03 - 2 tablespoons soy sauce
04 - 1 tablespoon rice vinegar
05 - 1 tablespoon toasted sesame oil
06 - 1 to 2 teaspoons chili flakes, adjusted to taste
07 - 2 garlic cloves, finely minced
08 - 1 teaspoon sugar
09 - 1/4 teaspoon salt

→ Garnish

10 - 1 tablespoon toasted sesame seeds
11 - Fresh cilantro leaves (optional)

# Steps to Follow:

01 - Place cucumbers on a cutting board and gently smash them with the flat side of a knife until cracked and split. Tear or cut into bite-sized pieces.
02 - Transfer smashed cucumbers to a colander, sprinkle with salt, and let rest for 10 minutes to draw out moisture. Drain and pat dry gently with paper towels.
03 - In a large mixing bowl, whisk together soy sauce, rice vinegar, toasted sesame oil, chili flakes, minced garlic, and sugar until sugar dissolves.
04 - Add drained cucumbers and sliced scallions to the bowl. Toss thoroughly to ensure even coating with the dressing.
05 - Transfer salad to a serving dish.
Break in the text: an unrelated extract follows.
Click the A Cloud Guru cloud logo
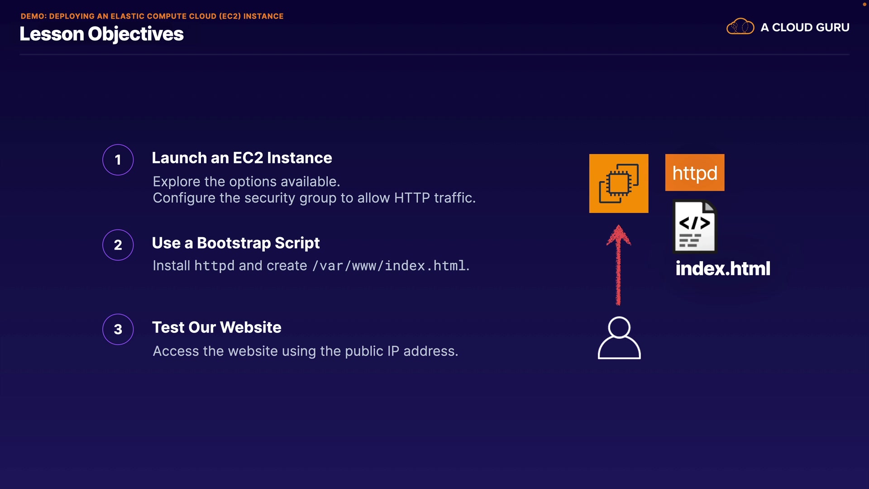Screen dimensions: 869x489 click(x=740, y=27)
Sprinkle with toasted sesame seeds and fresh cilantro leaves if desired.
06 - Serve immediately or refrigerate for 10 to 15 minutes to deepen flavors.

# Additional Tips::

01 -
  • It's ready in 15 minutes flat, and most of that is just letting the cucumber release its water while you catch your breath.
  • The contrast between the cool crunch and that spicy, garlicky punch keeps you coming back for another bite.
  • This is a vegan crowd-pleaser that feels fancy enough to serve at dinner but casual enough to eat straight from the bowl.
02 -
  • Salting the cucumbers first and letting them drain is non-negotiable—skip this and you'll end up with a diluted dressing by the time you're halfway through eating.
  • Don't mince the garlic too far in advance; fresh garlic loses its punch if it sits around, so aim to make the dressing just before you serve.
03 -
  • Toast your own sesame seeds in a dry skillet over medium heat for 2–3 minutes if you can—the difference between fresh-toasted and pre-toasted seeds is the difference between presence and obligation.
  • Use a rasp microplane to grate your garlic instead of mincing if you want an even distribution without any harsh raw bites of garlic in a single piece.